关于免责的效果的启示

(六)关于免责的效果的启示

由于《日本破产法》第253条第1款将免责的效果规定为“就破产债权免除责任”,因而在该款条文的解释和适用上,存在“债务消灭说”与“责任消灭说”的争议。其核心分歧在于,债权人从已获得免责的个人债务人处接受的清偿,是否构成不当得利。按照“债务消灭说”,由于债务本身已经消灭,因而债权人接受的清偿构成不当得利。相反,按照“责任消灭说”,个人债务人所负担的债务在其获得免责后变为自然之债,因而债权人接受的清偿不构成不当得利。在此问题上,《德国破产法》明确采用“责任消灭说”。同法第301条第3款规定,债权人因债务人免责而不得请求债务人清偿却接受了清偿的,债权人无须承担已受领给付的返还义务。有鉴于此,我国亦有论者主张采用“责任消灭说”。[38]但笔者主张采用“债务消灭说”,其理由在于:倘若债权人在个人债务人获得免责后所接受的清偿不构成不当得利,即在法律上无须返还,那么,个人债务人在获得免责后,即便没有法律上的清偿责任,却仍有可能面临来自债权人事实上的清偿请求,考虑暴力催收在我国相当范围尚且存在,只有采用“债务消灭说”,消除债务本身,才能把陷入不幸境地的个人债务人真正从债务的枷锁中解放出来,进而实现促进个人债务人经济再生的立法目的。目前,《深圳经济特区个人破产条例》第101条第2款就免责的效果采用的表述是“免除债务人未清偿债务”,对此应当解释为债务本身的消灭。(https://www.daowen.com)

就实现促进个人债务人的经济再生这一立法目的而言,将免责效力及于所有破产债权无疑最为理想,但《日本破产法》出于各种立法政策上的考量,将一定种类的债权作为非免责债权。其中,税收等请求权和罚金等请求权,乃是由于个人债务人应当向公权力机关缴纳,因而出于其公益性,不宜免除;因个人债务人恶意实施的侵权行为而发生的损害赔偿请求权和因个人债务人以故意或重大过失实施的侵害他人生命或身体的侵权行为而发生的损害赔偿请求权,乃是出于对加害人的制裁和对受害人的救济,不宜免除;因扶养关系而对个人债务人享有的请求权和因雇佣关系而对个人债务人享有的请求权,乃是出于对被扶养人或被雇佣人的基本权利的保护,不宜免除;个人债务人明知其存在却未将其记载到债权人名册上的请求权,乃是由于这部分债权人被个人债务人故意剥夺了就是否应当免责陈述意见的机会,因而出于对这部分债权人的程序权利的保护,不宜免除。

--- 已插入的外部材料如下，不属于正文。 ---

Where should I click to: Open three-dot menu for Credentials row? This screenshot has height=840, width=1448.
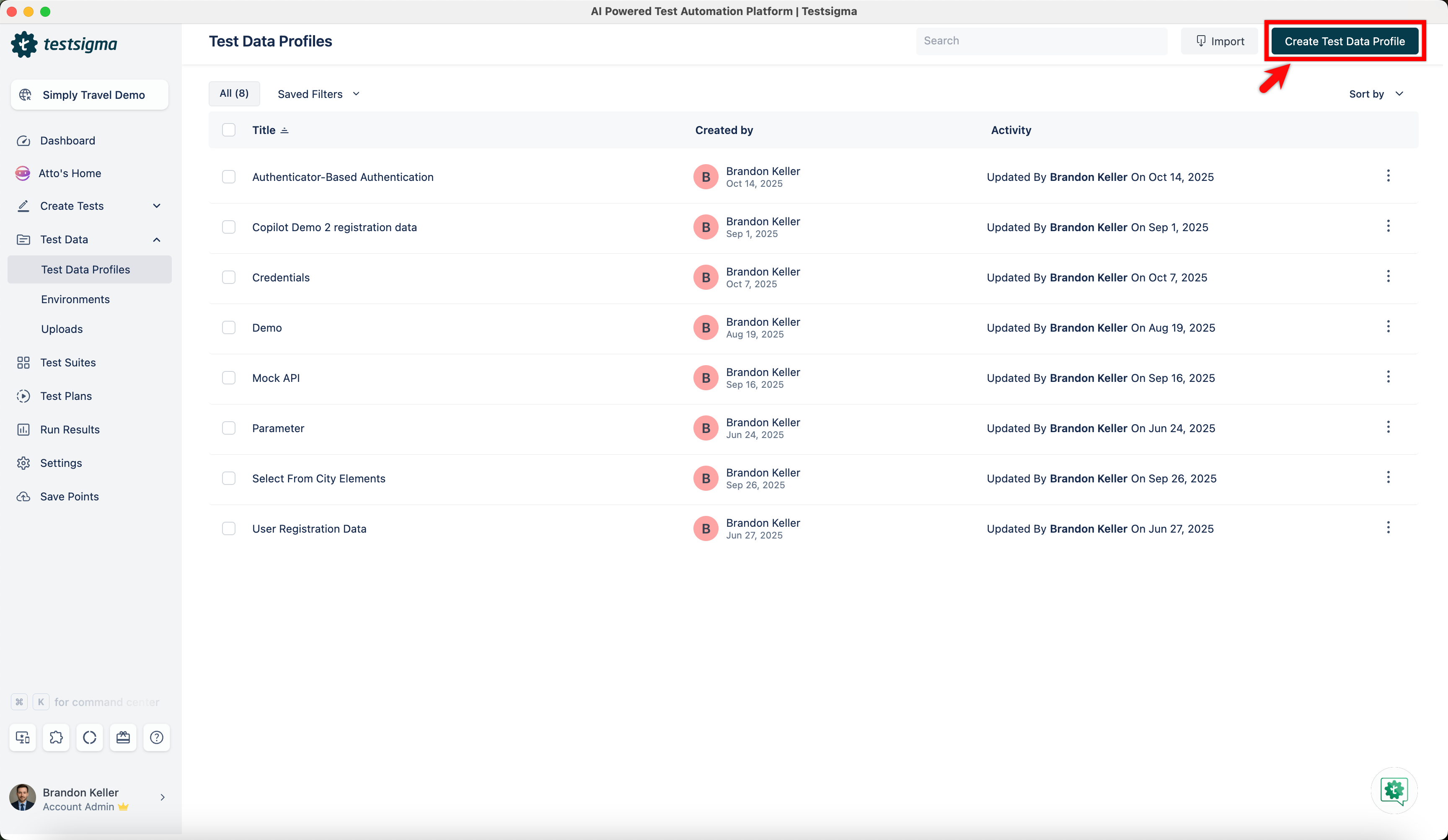click(1388, 277)
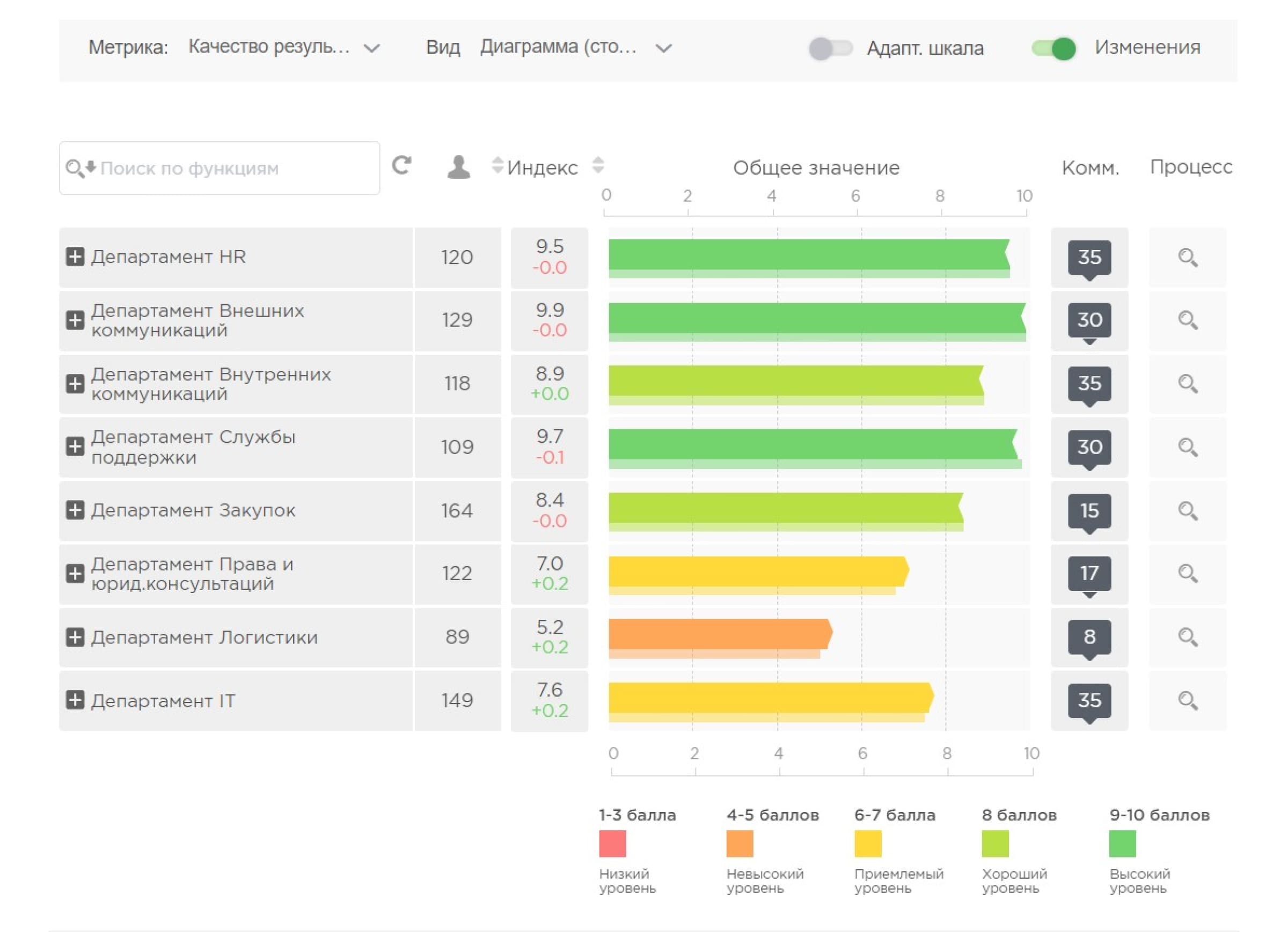Expand the Департамент HR row

point(75,257)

可见,尽管免责制度旨在保障个人债务人的生存,但依然有必要在个人债务人的基本权利与国家利益、社会公共利益及他人的权利之间进行合理的平衡。我国在构建个人破产制度中,也应当充分重视这一点,从而确保免责制度的正当性和权威性。目前,《深圳经济特区个人破产条例》第97条第1款各项对非免责债权作出了列举规定,其范围基本涵盖了上述日本法中的各类请求权。